■ Exercise brief: Search the entries for the word "Akademik" and return every line where it is found.
** Opening Task inputs block **
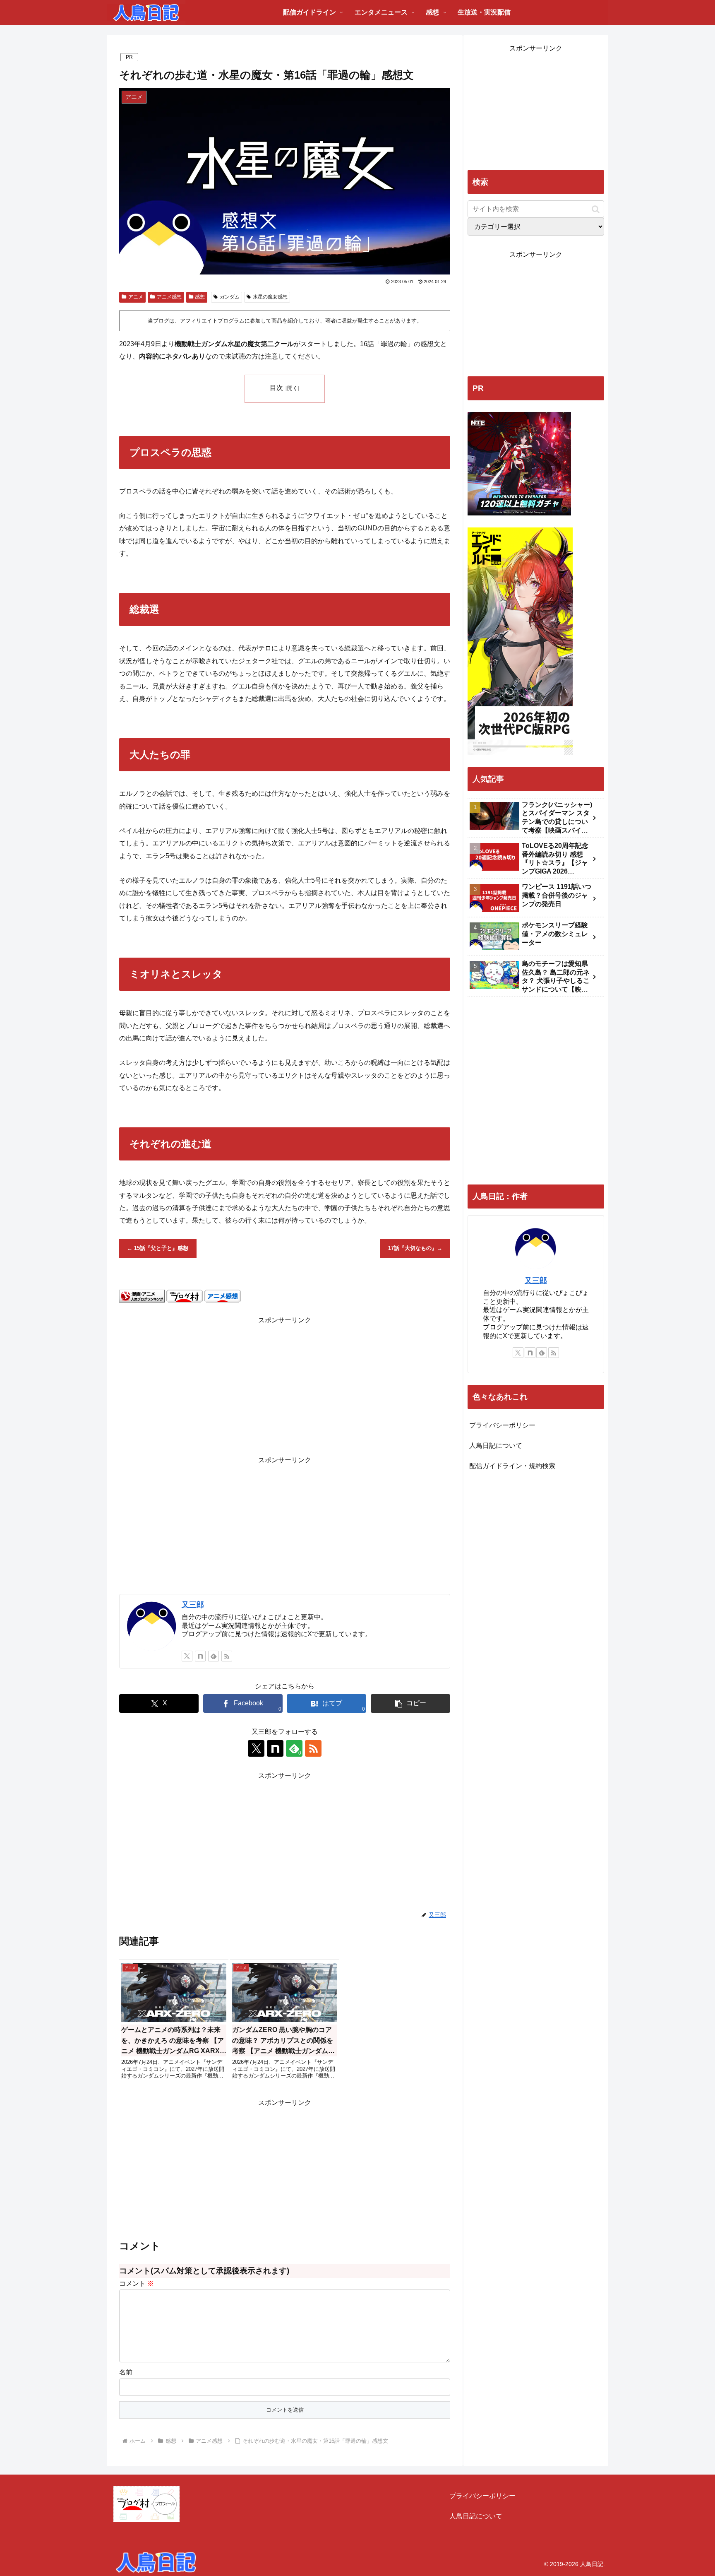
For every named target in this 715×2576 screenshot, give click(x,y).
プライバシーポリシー (502, 1425)
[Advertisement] (284, 1384)
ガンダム (230, 297)
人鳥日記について (495, 1445)
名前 (125, 2372)
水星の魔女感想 (270, 297)
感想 (200, 297)
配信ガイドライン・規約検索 (512, 1465)
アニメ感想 (169, 297)
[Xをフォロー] (187, 1656)
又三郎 (193, 1605)
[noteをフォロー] (200, 1656)
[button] (410, 1703)
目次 (276, 387)
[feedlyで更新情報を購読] (213, 1656)
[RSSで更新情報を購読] (226, 1656)
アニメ (135, 297)
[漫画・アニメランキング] (142, 1295)
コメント (136, 2283)
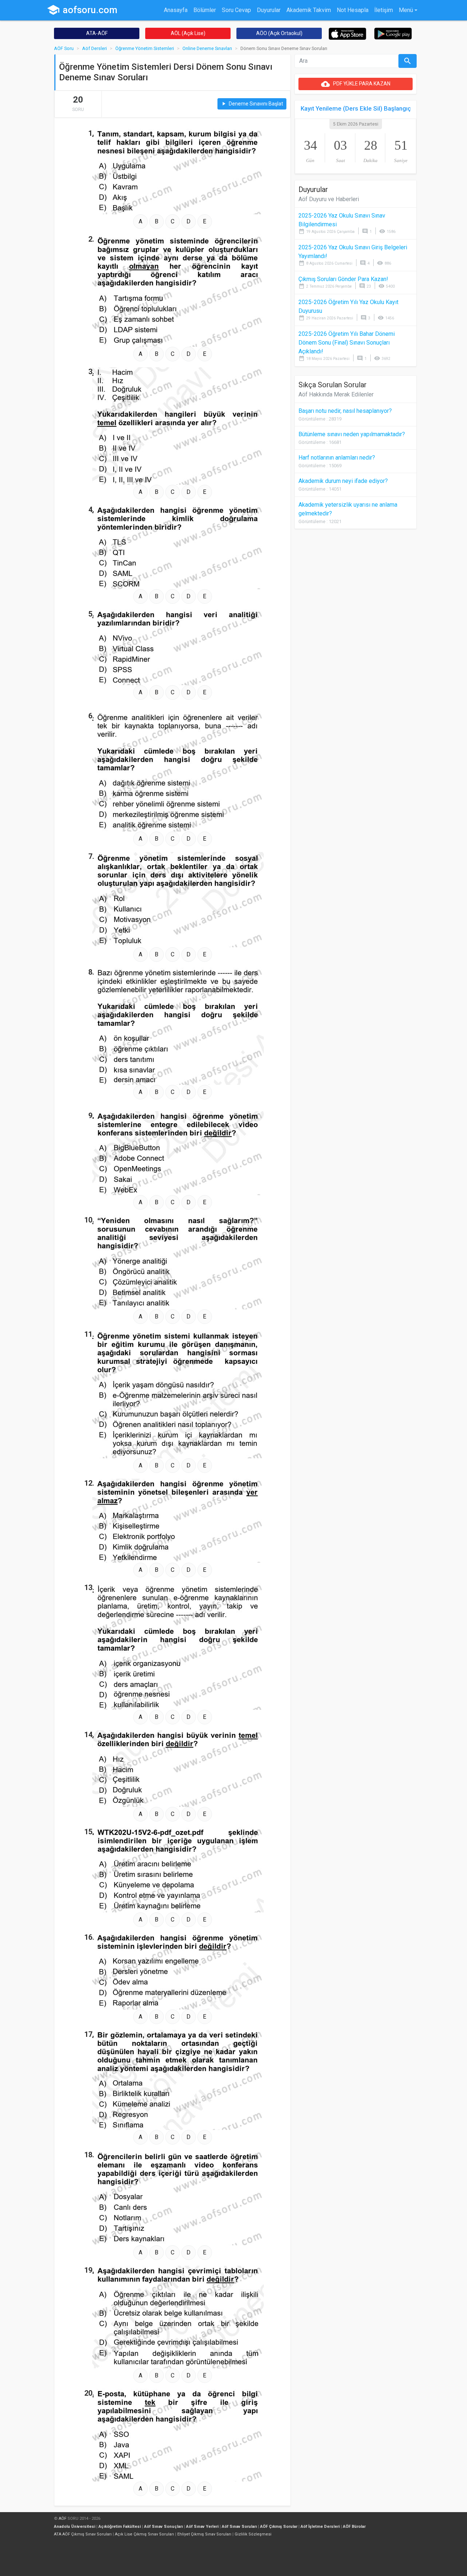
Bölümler (204, 10)
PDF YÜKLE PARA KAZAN (355, 84)
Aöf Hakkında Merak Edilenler (336, 394)
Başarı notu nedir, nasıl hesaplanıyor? (345, 410)
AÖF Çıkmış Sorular (278, 2526)
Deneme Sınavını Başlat (252, 104)
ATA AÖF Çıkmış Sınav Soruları (83, 2534)
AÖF (62, 2518)
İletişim (383, 10)
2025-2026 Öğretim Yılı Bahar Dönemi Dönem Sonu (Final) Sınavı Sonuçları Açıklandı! (346, 342)
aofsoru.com (82, 9)
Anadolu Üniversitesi (74, 2526)
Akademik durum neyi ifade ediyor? (343, 480)
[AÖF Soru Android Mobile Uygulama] (393, 33)
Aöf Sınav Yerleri (202, 2526)
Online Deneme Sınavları (207, 48)
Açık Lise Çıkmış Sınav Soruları (144, 2534)
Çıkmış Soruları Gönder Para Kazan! (343, 279)
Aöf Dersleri (94, 48)
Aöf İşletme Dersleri (320, 2526)
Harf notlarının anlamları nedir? (336, 457)
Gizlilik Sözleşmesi (253, 2534)
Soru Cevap (236, 10)
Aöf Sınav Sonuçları (163, 2526)
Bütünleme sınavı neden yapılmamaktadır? (351, 434)
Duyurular (269, 10)
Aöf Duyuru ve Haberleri (328, 199)
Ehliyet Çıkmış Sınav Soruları (204, 2534)
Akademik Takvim (308, 10)
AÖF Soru (64, 48)
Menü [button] (406, 10)
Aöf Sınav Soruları (239, 2526)
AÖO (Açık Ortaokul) (279, 33)
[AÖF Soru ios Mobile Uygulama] (347, 33)
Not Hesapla (352, 10)
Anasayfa (176, 10)
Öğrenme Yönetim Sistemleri (144, 48)
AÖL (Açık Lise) (188, 33)
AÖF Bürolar (354, 2526)
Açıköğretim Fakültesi (120, 2526)
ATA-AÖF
** Closing Task inputs block **
■ Response area:
Akademik durum neyi ifade ediyor? (343, 480)
Akademik Takvim (308, 10)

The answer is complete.